A few clever operatives running organised groups such as the Tea Party Patriots/Nation/etc. took advantage of the situation and with the help of Fox News and SarahPAC absolutely routed the moderates and the unprepared in Republican primaries. With their efforts, providing a message and an enthusiasm base, the GOP would not have had a chance of picking up the seats it did in 2010.
Don’t mistake Tea Party activists for conventional GOP rank and file though; on election night itself, volunteers at the Tea Party Patriots’ HQ were as green around the edges as they were green to campaigning. I ended up having to explain to one elderly supporter, about to throw away her “Pat Toomey for Senate” sign in disappointment, that the results on the screen were only one Democratic district, not the final result. I don’t think she’ll be back next time volunteering for incumbent Republicans.
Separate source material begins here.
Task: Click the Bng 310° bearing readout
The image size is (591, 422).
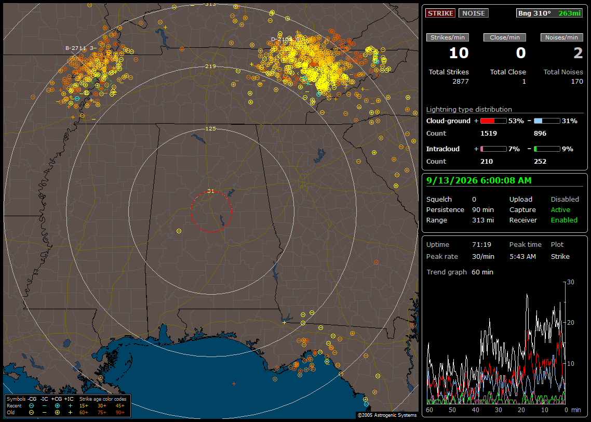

She may not even vote.
Professors David Campbell and Robert Putnam took a more scientific methodology to surveying the Tea Party base in their book American Grace: How Religion Divides and Unites Us, finding atrocious bigotry mixed in with a range of anti-science views and strong prohibitions on social progressiveness, and concluded they were merely extreme Republicans: “The Tea Party’s generals may say their overriding concern is a smaller government, but not their rank and file, who are more concerned about putting God in government,” the pair wrote for The New York Times last week.
It’s true most Tea Party supporters don’t believe in climate change, although it could hardly be called a get-out-the-vote issue, like the marriage amendments were for religious conservatives in 2004. I found huge contrasts on social issues, which is probably why the movement stayed out of it. At one libertarian dinner with Defence workers, who opposed the same government spending that ultimately fund their wages, the consensus was that “towel heads” should be profiled so US airports could get rid of the privacy-violating nude-imaging scanners. Other statements about gays, Arabs and Muslims would not be permitted under Australia’s state anti-vilification laws.
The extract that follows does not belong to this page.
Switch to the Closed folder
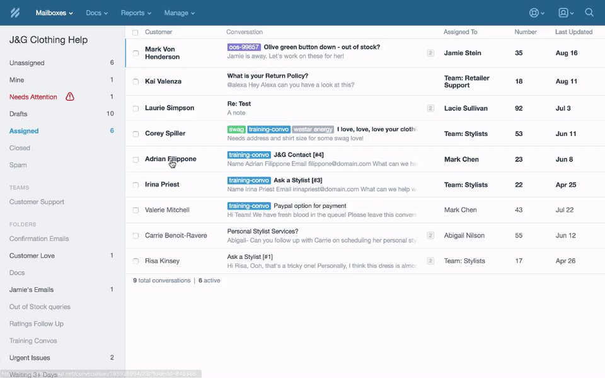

The last election didn’t go far enough for them; every incumbent from the Pelosi-era and the Bush-era were responsible for the big government problem and should all be kicked out. Senator Rand Paul of Kentucky, an upset Tea Party win, was their hero, and he’s currently helping his father Ron Paul’s long-shot presidential bid.
Another contender former Utah governor and Obama’s Ambassador to China Jon Huntsman, who shares none of those views, lashed his opponents for, if nothing else, being unelectable. He won’t be nominated. But it’s curious to see what issue even he would not rock the boat over: raising taxes. So it is fair to say the entire GOP, less the two Republican senators for Maine who crossed the floor to vote for the stimulus, are 100% signed on to the core Tea Party philosophy. Who really gave way for who in this arrangement? Left in its wake is the merging of two incongruent realities: the Tea Party, a popular anti-establishment movement with deep libertarian roots, is now a fairly unpopular establishment party that must pander to social conservatives’ desire for control.
As such it’s somewhat unclear how many of those original 200,000 protesters on the National Mall will stick with a party that has to make deals and compromises and looks so much like the government they were protesting. Without their enthusiasm it’s even less clear how 2012 will look.